- Data to process
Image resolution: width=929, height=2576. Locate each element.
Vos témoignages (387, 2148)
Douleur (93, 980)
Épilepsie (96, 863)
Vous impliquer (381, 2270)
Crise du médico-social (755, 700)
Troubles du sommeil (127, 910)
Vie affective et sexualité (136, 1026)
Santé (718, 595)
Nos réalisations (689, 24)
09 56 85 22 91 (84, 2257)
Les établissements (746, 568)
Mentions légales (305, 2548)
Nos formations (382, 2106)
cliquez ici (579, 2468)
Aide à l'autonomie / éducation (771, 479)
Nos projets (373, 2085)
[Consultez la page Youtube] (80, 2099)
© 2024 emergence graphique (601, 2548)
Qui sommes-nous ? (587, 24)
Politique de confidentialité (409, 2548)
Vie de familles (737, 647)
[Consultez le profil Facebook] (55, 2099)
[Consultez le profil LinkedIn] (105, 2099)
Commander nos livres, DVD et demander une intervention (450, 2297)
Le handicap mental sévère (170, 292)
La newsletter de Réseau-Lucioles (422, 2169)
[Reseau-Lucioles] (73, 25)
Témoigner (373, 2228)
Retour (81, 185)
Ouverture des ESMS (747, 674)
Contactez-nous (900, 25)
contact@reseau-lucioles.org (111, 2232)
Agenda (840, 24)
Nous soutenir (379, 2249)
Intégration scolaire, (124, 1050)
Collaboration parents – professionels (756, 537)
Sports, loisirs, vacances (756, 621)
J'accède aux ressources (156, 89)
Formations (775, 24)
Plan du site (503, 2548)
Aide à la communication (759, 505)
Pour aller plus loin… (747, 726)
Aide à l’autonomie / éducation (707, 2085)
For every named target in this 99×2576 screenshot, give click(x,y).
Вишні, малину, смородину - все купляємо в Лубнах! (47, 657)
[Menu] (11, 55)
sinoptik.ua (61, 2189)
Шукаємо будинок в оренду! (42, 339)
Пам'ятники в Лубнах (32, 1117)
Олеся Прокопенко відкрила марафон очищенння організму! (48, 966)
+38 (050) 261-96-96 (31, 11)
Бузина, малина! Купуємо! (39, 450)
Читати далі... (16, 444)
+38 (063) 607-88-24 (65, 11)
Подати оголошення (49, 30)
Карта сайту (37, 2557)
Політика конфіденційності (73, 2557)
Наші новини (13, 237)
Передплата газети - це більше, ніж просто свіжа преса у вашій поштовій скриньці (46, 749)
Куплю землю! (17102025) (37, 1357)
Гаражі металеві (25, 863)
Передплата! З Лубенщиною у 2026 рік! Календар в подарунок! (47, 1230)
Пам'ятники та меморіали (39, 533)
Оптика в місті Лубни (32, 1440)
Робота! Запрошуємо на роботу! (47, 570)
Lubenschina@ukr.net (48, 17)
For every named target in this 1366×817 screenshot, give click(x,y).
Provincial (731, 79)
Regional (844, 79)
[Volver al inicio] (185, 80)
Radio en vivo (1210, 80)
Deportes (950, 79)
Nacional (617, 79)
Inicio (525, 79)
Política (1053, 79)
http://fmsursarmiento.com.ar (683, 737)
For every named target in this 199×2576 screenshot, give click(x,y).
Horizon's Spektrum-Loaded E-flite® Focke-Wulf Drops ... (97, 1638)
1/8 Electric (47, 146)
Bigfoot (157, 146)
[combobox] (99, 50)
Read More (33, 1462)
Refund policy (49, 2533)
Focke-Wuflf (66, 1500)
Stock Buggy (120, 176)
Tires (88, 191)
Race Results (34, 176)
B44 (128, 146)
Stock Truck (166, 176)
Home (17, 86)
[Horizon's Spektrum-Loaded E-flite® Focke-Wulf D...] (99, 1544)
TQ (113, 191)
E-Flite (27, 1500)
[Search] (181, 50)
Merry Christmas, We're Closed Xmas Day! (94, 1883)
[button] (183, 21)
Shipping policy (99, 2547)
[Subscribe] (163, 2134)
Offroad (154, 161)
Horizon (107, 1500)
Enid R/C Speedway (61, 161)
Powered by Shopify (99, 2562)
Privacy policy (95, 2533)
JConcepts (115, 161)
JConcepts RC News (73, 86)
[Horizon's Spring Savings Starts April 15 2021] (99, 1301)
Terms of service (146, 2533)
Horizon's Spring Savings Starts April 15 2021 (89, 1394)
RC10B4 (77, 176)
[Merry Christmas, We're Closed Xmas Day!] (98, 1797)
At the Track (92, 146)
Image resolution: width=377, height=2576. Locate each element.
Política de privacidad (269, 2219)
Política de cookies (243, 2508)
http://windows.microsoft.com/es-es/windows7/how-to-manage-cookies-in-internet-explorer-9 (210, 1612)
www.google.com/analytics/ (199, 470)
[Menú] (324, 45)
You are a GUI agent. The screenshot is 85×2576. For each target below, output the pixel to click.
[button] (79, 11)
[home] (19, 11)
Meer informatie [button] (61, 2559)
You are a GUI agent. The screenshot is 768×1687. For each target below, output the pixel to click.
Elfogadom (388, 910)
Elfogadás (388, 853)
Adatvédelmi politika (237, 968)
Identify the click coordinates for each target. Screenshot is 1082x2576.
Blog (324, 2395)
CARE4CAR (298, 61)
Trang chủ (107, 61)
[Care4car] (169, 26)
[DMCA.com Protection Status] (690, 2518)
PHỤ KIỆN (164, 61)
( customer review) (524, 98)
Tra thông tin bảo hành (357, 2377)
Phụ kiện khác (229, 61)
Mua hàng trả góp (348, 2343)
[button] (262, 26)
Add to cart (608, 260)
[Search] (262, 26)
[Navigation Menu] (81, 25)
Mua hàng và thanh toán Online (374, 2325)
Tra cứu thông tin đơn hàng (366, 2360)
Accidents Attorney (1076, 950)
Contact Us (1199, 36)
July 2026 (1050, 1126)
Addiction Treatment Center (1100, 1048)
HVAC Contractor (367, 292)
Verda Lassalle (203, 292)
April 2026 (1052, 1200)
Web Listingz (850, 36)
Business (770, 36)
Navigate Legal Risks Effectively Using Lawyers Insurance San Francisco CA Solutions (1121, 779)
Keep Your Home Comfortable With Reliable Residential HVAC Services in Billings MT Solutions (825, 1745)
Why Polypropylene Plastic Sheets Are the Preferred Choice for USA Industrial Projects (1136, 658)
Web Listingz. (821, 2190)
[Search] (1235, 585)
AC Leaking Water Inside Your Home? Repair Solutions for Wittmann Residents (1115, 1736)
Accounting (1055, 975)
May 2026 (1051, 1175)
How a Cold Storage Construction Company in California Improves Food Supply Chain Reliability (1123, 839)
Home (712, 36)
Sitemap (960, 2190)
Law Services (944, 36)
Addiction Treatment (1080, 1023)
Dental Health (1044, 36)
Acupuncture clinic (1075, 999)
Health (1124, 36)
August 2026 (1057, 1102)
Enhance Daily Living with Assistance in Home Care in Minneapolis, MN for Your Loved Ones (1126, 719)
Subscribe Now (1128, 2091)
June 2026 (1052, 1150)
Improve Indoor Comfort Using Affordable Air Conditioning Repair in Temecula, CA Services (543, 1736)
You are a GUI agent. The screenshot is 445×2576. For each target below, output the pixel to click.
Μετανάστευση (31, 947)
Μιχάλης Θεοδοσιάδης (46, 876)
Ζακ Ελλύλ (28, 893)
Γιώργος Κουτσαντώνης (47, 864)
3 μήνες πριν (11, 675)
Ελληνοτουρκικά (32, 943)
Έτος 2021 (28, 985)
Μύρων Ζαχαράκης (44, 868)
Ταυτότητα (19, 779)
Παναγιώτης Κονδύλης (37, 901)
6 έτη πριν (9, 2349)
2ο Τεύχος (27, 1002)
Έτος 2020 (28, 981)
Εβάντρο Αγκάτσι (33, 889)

- Problem to work on
Up to and including the line with "Vie de familles (737, 647)", restate the records above word for word from the very first line.

- Answer to the exercise
Image resolution: width=929, height=2576. Locate each element.
Vos témoignages (387, 2148)
Douleur (93, 980)
Épilepsie (96, 863)
Vous impliquer (381, 2270)
Crise du médico-social (755, 700)
Troubles du sommeil (127, 910)
Vie affective et sexualité (136, 1026)
Santé (718, 595)
Nos réalisations (689, 24)
09 56 85 22 91 (84, 2257)
Les établissements (746, 568)
Mentions légales (305, 2548)
Nos formations (382, 2106)
cliquez ici (579, 2468)
Aide à l'autonomie / éducation (771, 479)
Nos projets (373, 2085)
[Consultez la page Youtube] (80, 2099)
© 2024 emergence graphique (601, 2548)
Qui sommes-nous ? (587, 24)
Politique de confidentialité (409, 2548)
Vie de familles (737, 647)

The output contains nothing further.